The title is somewhat deceiving. Yes, I would like to touch on some trends of the data center infrastructure management (DCIM) market, but more than that I want to talk about a conversation I had with Alex Fielding. He just landed at a DCIM company called Vigilent and his background is so diverse and interesting. Was that a good enough reason for me to meet him for lunch? In the following, I will talk about Vigilent and our chat.
Alex Fielding, Vice President Federal & Energy, Vigilent
Gartner defines DCIM as:
Data center infrastructure management (DCIM) tools monitor, measure, manage and/or control data center utilization and energy consumption of all IT-related equipment (such as servers, storage and network switches) and facility infrastructure components (such as power distribution units [PDUs] and computer room air conditioners [CRACs]).
There are other references to DCIM, like this one. I have written on the subject several times in the past. Some definitions go into more detail and others are very simple like Gartner’s, although I am sure Gartner has a more detailed one as well.
What does it do?
Vigilent is a DCIM company that manages the cooling side of a data center. Their premise is very straightforward and the benefit is easy to understand, according to Alex and NTT, one of its customers. As is well-known, most data center operations are performed by facilities folks, and IT folks are likely to be deemed guests – albeit demanding guests.In the past, several attempts were made to integrate the IT and facilities camps to achieve more efficient data center operations. Although there have been some successes, it is a hard sell to either of the two camps.
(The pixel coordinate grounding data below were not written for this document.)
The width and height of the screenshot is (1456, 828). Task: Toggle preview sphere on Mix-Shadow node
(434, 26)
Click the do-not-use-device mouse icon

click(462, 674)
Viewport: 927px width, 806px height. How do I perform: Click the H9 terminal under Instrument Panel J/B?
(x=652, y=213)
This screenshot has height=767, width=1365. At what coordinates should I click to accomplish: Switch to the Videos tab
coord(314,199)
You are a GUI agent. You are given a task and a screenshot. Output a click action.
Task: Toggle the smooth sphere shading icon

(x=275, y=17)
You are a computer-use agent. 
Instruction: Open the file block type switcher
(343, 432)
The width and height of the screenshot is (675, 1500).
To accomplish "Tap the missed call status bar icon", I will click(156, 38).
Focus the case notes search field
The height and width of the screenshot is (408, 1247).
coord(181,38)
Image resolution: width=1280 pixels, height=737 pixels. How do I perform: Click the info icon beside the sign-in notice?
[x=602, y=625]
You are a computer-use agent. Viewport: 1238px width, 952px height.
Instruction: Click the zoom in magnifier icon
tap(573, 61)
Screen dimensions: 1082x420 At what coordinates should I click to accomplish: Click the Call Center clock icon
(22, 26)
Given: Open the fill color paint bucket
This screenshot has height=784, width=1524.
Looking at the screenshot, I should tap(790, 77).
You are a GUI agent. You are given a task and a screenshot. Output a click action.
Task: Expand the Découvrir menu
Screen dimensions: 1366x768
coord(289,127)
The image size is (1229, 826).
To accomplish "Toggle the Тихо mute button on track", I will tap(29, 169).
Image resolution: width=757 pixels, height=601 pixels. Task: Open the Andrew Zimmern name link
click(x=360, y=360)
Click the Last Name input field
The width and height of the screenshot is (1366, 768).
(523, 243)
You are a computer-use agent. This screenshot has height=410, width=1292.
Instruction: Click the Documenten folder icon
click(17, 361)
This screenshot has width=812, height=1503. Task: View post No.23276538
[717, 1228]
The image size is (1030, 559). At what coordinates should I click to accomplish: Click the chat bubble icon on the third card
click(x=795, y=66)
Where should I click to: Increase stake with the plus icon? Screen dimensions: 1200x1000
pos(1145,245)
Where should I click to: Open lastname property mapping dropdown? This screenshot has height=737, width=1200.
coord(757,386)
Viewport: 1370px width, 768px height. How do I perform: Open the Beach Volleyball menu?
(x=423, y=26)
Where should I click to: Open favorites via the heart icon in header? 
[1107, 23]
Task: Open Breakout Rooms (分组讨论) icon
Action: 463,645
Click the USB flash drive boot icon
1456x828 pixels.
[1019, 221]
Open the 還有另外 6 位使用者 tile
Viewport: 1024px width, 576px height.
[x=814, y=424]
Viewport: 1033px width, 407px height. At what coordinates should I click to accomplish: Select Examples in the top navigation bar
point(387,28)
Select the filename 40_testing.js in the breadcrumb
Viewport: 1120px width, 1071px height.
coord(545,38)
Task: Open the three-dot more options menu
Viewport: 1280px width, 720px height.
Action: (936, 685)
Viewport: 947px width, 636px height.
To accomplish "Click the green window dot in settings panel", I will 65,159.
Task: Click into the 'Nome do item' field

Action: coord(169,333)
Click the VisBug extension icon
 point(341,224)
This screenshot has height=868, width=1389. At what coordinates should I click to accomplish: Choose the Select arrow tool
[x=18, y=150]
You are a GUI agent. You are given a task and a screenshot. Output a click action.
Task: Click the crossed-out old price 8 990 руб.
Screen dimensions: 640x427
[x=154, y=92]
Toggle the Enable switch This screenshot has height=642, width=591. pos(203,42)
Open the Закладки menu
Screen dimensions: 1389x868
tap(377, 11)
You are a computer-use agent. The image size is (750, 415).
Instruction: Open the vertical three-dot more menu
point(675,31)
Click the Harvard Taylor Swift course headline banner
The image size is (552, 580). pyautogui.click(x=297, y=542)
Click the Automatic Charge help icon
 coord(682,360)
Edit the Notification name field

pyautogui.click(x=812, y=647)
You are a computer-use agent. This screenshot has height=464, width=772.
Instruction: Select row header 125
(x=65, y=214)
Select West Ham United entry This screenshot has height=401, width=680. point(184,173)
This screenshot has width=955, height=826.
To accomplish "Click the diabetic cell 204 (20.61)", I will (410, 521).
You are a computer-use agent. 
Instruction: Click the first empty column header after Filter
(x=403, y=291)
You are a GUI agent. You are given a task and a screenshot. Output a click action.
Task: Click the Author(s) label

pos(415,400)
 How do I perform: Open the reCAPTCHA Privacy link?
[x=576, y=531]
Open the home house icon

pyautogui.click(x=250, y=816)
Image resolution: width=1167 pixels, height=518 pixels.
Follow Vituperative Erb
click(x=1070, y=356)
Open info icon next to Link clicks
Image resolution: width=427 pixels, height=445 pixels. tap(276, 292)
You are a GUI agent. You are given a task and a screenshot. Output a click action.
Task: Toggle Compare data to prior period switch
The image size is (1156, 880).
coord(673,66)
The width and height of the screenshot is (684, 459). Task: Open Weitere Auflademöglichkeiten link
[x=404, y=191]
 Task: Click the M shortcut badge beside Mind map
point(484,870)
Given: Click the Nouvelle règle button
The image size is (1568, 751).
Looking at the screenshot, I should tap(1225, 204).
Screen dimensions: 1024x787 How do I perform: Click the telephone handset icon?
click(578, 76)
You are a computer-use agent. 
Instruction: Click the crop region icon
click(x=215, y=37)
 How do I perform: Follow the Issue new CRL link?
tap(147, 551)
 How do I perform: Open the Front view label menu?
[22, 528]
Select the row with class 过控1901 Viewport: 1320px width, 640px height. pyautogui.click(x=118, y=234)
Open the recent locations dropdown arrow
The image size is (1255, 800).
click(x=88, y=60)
Alex told me that Vigilent’s success is due to two reasons. One is that it deals with something that has a major impact (40% to 50% of cooling power consumption) on data center operations – effective cooling. It allocates necessary cooling only where needed, so its benefit is highly visible. The other reason is that it deals with the facilities side alone and although it benefits the IT side by providing more consistent and reliable server cooling, it doesn’t touch the server nor need to involve IT folks. He also said that if something is easy to understand and soon shows benefits, it is straightforward to justify and the facilities folks would love it. He added that it only takes a few days from installation to achieving energy savings.
How does it do it?
The Vigilent technology is easy to describe. It monitors and measures cooling needs in a data center and dynamically allocates just enough cooling where it is required. Servers and other IT equipment may produce more or less heat, depending on their loads. Loads dynamically fluctuate by the hour or by the day. A data center is often designed and provisioned with an overcapacity of power and cooling. It is not necessary to overcool IT equipment, and if cooling requirements lessen, cooling should be adjusted accordingly.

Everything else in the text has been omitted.